Despite these strengths, certain limitations need to be discussed. The major limitation of this review are the focus on English language papers only. However, to the author’s knowledge, non-English papers were very few in peer review journals. Another limitation was the presence of increased heterogeneity. In addition, there is a lack of direct comparison between medical students and other populations (e.g., non-medical students, the general population). Moreover, we have suggested an increase of the prevalence of FEDs risk among medical students based on a prior meta-analysis published in 2018 by Jahrami et al. using the same methods; however, comparing our current findings with this previous work may be affected by the type of FEDs included in the meta-analyses. Finally, all studies included in this meta-analysis presented self-reported data, and none of them included individuals with clinically diagnosed FEDs.

Conclusion

The prevalence of FEDs symptoms in medical students was estimated to be increasing in the past few years, reaching a pooled prevalence rate of 17.35%. The findings of future prospective studies are urgently required to better understand the interactions between the risk factors and to use the information to construct prevention and treatment programs, in order to provide better outcomes for students at risk to or suffering from FEDs.

What is already known on this subject?

  • Previous literature has pointed that medical students displayed higher prevalence rates of eating disorders risk as compared to the general population; which calls for further studies on this topic.

  • Female medical students were reported to be at more risk for eating disorders than male medical students. Other risk factors for FEDs have also been reported among this population, including elevated BMI and western origin.

What does this study add?

  • This review showed that the overall prevalence rate of FEDs symptoms in medical students (17.35%) was higher than those reported in prior research.
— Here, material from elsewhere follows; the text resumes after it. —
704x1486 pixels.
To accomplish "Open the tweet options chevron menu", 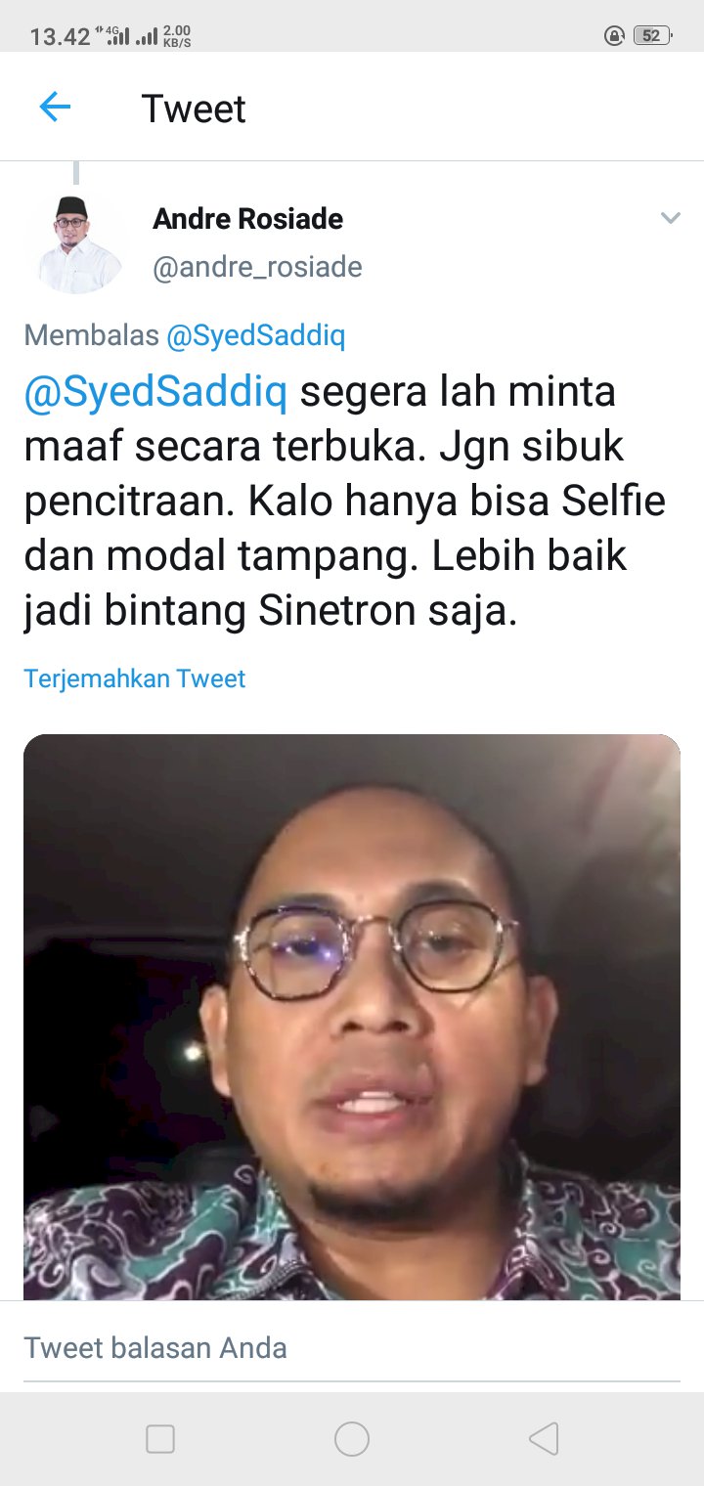I will [670, 218].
  • Male and female students were affected similarly by risk of FEDs symptoms, which implies that efforts should be made to provide stigma-free care access for FEDs problems to male students.

  • Medical students from non-Western cultures reported higher prevalence of FEDs compared to students from Western cultures, highlighting that prominent attention should be given to FEDs problems in medical schools in non-Western countries.